» Stored items
====
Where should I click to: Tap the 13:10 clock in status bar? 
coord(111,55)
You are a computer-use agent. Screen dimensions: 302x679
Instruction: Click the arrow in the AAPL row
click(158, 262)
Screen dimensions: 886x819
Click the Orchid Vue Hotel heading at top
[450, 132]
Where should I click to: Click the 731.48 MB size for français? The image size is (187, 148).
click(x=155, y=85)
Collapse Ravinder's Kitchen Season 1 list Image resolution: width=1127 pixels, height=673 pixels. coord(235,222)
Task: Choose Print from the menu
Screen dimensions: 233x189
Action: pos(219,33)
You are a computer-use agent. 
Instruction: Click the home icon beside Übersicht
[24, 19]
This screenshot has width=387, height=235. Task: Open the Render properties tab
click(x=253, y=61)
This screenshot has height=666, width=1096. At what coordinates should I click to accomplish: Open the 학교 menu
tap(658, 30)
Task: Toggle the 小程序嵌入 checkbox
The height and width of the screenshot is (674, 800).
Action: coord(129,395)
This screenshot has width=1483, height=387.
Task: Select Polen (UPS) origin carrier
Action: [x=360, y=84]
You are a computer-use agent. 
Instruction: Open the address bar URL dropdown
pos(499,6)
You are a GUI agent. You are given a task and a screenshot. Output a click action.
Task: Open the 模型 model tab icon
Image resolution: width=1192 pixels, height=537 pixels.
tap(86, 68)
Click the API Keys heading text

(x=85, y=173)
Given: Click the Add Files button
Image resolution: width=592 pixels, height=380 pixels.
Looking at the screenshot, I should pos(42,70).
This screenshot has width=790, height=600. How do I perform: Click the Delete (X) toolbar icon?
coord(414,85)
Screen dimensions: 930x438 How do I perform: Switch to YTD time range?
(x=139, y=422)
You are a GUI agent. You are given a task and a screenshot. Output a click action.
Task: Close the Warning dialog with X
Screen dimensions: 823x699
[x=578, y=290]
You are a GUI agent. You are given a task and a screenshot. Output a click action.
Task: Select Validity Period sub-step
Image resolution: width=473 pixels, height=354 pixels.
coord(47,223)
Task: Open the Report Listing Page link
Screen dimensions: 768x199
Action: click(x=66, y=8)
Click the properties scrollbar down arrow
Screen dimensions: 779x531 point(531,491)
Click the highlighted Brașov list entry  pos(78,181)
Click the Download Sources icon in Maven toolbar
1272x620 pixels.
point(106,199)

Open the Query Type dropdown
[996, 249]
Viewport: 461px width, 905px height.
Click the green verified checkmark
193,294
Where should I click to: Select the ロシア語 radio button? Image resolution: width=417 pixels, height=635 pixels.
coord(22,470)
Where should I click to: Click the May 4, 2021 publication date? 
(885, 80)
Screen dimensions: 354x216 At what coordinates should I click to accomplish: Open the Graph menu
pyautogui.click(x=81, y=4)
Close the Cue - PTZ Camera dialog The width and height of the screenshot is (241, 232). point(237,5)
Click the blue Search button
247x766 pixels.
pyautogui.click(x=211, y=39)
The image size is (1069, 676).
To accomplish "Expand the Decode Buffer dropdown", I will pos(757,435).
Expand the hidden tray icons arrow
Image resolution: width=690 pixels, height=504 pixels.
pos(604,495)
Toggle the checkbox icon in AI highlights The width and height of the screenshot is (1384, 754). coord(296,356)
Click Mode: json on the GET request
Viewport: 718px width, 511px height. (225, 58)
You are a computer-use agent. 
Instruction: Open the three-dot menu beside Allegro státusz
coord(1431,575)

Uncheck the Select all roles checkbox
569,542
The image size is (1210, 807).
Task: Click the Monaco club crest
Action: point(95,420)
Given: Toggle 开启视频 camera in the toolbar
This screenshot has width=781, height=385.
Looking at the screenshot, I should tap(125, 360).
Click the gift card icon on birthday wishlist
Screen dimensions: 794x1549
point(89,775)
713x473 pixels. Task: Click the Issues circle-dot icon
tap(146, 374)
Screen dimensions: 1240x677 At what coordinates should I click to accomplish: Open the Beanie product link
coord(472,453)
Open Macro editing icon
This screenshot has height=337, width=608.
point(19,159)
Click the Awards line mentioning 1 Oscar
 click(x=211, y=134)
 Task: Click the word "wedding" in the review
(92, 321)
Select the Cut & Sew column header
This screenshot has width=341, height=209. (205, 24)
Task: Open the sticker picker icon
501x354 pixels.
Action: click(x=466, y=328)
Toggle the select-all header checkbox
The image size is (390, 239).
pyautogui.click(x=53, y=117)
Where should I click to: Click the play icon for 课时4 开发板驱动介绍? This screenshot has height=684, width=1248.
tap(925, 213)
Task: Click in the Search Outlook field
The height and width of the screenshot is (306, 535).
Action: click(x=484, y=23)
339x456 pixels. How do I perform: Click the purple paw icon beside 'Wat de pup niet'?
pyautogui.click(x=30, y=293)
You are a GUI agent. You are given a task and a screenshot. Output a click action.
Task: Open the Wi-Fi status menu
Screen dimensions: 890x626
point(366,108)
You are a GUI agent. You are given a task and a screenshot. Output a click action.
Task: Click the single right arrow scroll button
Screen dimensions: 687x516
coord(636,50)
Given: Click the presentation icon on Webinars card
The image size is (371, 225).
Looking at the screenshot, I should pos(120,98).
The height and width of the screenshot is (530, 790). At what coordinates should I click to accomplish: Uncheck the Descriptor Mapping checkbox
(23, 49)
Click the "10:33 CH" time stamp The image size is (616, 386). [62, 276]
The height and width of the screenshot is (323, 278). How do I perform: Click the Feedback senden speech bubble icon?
====
» How to complete this task
Repeat the entries above exactly, leaving nothing out.

» Output for this task
Where should I click to: Tap the 13:10 clock in status bar? 
coord(111,55)
You are a computer-use agent. Screen dimensions: 302x679
Instruction: Click the arrow in the AAPL row
click(158, 262)
Screen dimensions: 886x819
Click the Orchid Vue Hotel heading at top
[450, 132]
Where should I click to: Click the 731.48 MB size for français? The image size is (187, 148).
click(x=155, y=85)
Collapse Ravinder's Kitchen Season 1 list Image resolution: width=1127 pixels, height=673 pixels. coord(235,222)
Task: Choose Print from the menu
Screen dimensions: 233x189
Action: pos(219,33)
You are a computer-use agent. 
Instruction: Click the home icon beside Übersicht
[24, 19]
This screenshot has width=387, height=235. Task: Open the Render properties tab
click(x=253, y=61)
This screenshot has height=666, width=1096. At what coordinates should I click to accomplish: Open the 학교 menu
tap(658, 30)
Task: Toggle the 小程序嵌入 checkbox
The height and width of the screenshot is (674, 800).
Action: coord(129,395)
This screenshot has width=1483, height=387.
Task: Select Polen (UPS) origin carrier
Action: [x=360, y=84]
You are a computer-use agent. 
Instruction: Open the address bar URL dropdown
pos(499,6)
You are a GUI agent. You are given a task and a screenshot. Output a click action.
Task: Open the 模型 model tab icon
Image resolution: width=1192 pixels, height=537 pixels.
tap(86, 68)
Click the API Keys heading text

(x=85, y=173)
Given: Click the Add Files button
Image resolution: width=592 pixels, height=380 pixels.
Looking at the screenshot, I should pos(42,70).
This screenshot has width=790, height=600. How do I perform: Click the Delete (X) toolbar icon?
coord(414,85)
Screen dimensions: 930x438 How do I perform: Switch to YTD time range?
(x=139, y=422)
You are a GUI agent. You are given a task and a screenshot. Output a click action.
Task: Close the Warning dialog with X
Screen dimensions: 823x699
[x=578, y=290]
You are a GUI agent. You are given a task and a screenshot. Output a click action.
Task: Select Validity Period sub-step
Image resolution: width=473 pixels, height=354 pixels.
coord(47,223)
Task: Open the Report Listing Page link
Screen dimensions: 768x199
Action: click(x=66, y=8)
Click the properties scrollbar down arrow
Screen dimensions: 779x531 point(531,491)
Click the highlighted Brașov list entry  pos(78,181)
Click the Download Sources icon in Maven toolbar
1272x620 pixels.
point(106,199)

Open the Query Type dropdown
[996, 249]
Viewport: 461px width, 905px height.
Click the green verified checkmark
193,294
Where should I click to: Select the ロシア語 radio button? Image resolution: width=417 pixels, height=635 pixels.
coord(22,470)
Where should I click to: Click the May 4, 2021 publication date? 
(885, 80)
Screen dimensions: 354x216 At what coordinates should I click to accomplish: Open the Graph menu
pyautogui.click(x=81, y=4)
Close the Cue - PTZ Camera dialog The width and height of the screenshot is (241, 232). point(237,5)
Click the blue Search button
247x766 pixels.
pyautogui.click(x=211, y=39)
The image size is (1069, 676).
To accomplish "Expand the Decode Buffer dropdown", I will pos(757,435).
Expand the hidden tray icons arrow
Image resolution: width=690 pixels, height=504 pixels.
pos(604,495)
Toggle the checkbox icon in AI highlights The width and height of the screenshot is (1384, 754). coord(296,356)
Click Mode: json on the GET request
Viewport: 718px width, 511px height. (225, 58)
You are a computer-use agent. 
Instruction: Open the three-dot menu beside Allegro státusz
coord(1431,575)

Uncheck the Select all roles checkbox
569,542
The image size is (1210, 807).
Task: Click the Monaco club crest
Action: point(95,420)
Given: Toggle 开启视频 camera in the toolbar
This screenshot has width=781, height=385.
Looking at the screenshot, I should tap(125, 360).
Click the gift card icon on birthday wishlist
Screen dimensions: 794x1549
point(89,775)
713x473 pixels. Task: Click the Issues circle-dot icon
tap(146, 374)
Screen dimensions: 1240x677 At what coordinates should I click to accomplish: Open the Beanie product link
coord(472,453)
Open Macro editing icon
This screenshot has height=337, width=608.
point(19,159)
Click the Awards line mentioning 1 Oscar
 click(x=211, y=134)
 Task: Click the word "wedding" in the review
(92, 321)
Select the Cut & Sew column header
This screenshot has width=341, height=209. (205, 24)
Task: Open the sticker picker icon
501x354 pixels.
Action: click(x=466, y=328)
Toggle the select-all header checkbox
The image size is (390, 239).
pyautogui.click(x=53, y=117)
Where should I click to: Click the play icon for 课时4 开发板驱动介绍? This screenshot has height=684, width=1248.
tap(925, 213)
Task: Click in the Search Outlook field
The height and width of the screenshot is (306, 535).
Action: click(x=484, y=23)
339x456 pixels. How do I perform: Click the purple paw icon beside 'Wat de pup niet'?
pyautogui.click(x=30, y=293)
You are a GUI agent. You are given a task and a screenshot. Output a click action.
Task: Open the Wi-Fi status menu
Screen dimensions: 890x626
point(366,108)
You are a GUI agent. You are given a task and a screenshot. Output a click action.
Task: Click the single right arrow scroll button
Screen dimensions: 687x516
coord(636,50)
Given: Click the presentation icon on Webinars card
The image size is (371, 225).
Looking at the screenshot, I should pos(120,98).
The height and width of the screenshot is (530, 790). At what coordinates should I click to accomplish: Uncheck the Descriptor Mapping checkbox
(23, 49)
Click the "10:33 CH" time stamp The image size is (616, 386). [62, 276]
The height and width of the screenshot is (323, 278). How do I perform: Click the Feedback senden speech bubble icon?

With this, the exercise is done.